**ИСХОДНЫЙ ТЕКСТ:**
********************
Шрифт:
Интервал:
Закладка:
Гудит и разгоняет в себе интонацию, преодолевает обрывы, каменный, не могу иначе сказать, тяжелый, сероглазый Борис Пастернак.
Толстоногий, с дискантом вместо голоса, в широких штанах, похожий на эксцентрика, ходит, удивляя Америку, Сергей Эйзенштейн.
Это время цветет черемухой.
Перекресток (1932–1933)
Конец барокко
О людях, которые идут по одной и той же дороге и об этом не знают
Москва летом
Трамвай уже пустой, ночной и прозрачный, проносится по краю блестящего асфальта, опушенного бульваром – деревьями, про которые твердо знаешь, что они зеленые.
Перепадают дожди. Облака над Москвою длинные. Они проходят, они расходятся, побывав на закате. Идут за надстраиваемыми трубами.
Когда остаешься в Москве летом, когда заблудишься несколько раз в перестраиваемых переулках, когда увидишь Москву издали и заметишь, что колокольни без крестов похожи на минареты, когда заметишь другие минареты – подъемники, растянутые вантами, похожие на карандашные наброски…
…Когда заблудишься в Москве, в которой переменилась даже почва, и узнаешь улицу по деревьям, которые не надстраивают, – тогда появляется время и с временем мысль о себе.
Вот что я думал, расставаясь на бульваре с Осипом Мандельштамом.
Письмо Эйзенштейну
Мы переживаем сейчас эпоху увлеченья Художественным театром, театром чистых эмоций.
Растет Станиславский.
Он звучит сегодня для нас. Говорят, что он придумывает, что чичиковский Селифан, внесший чемоданы в дом Коробочки, весел потому, что он попал в тепло{257}.
Что Коробочка выбежала, думая, что в дом ударила молния.
Он знает логику расположения кусков.
Он знает, что кусков не существует.
********************
**ПРЕДОСТАВЛЕННЫЕ МАТЕРИАЛЫ:**
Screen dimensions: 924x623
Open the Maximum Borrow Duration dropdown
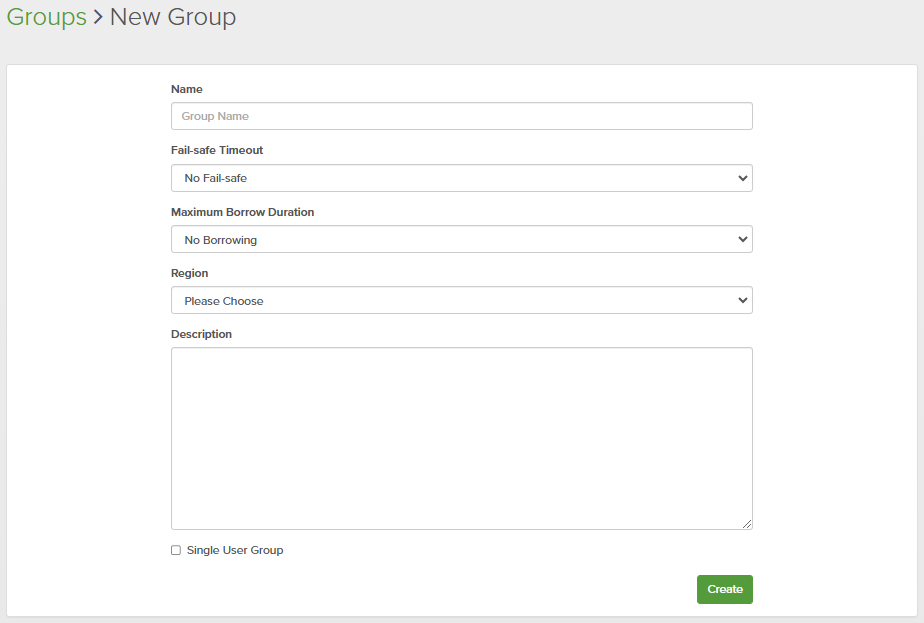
********************
**ЗАДАНИЕ:**
Пожалуйста, выведите без изменений фрагмент текста между словами «Конец барокко» и «за надстраиваемыми трубами.» включительно. Список никак не связан с текстом.

**ОТВЕТ:**
Конец барокко
О людях, которые идут по одной и той же дороге и об этом не знают
Москва летом
Трамвай уже пустой, ночной и прозрачный, проносится по краю блестящего асфальта, опушенного бульваром – деревьями, про которые твердо знаешь, что они зеленые.
Перепадают дожди. Облака над Москвою длинные. Они проходят, они расходятся, побывав на закате. Идут за надстраиваемыми трубами.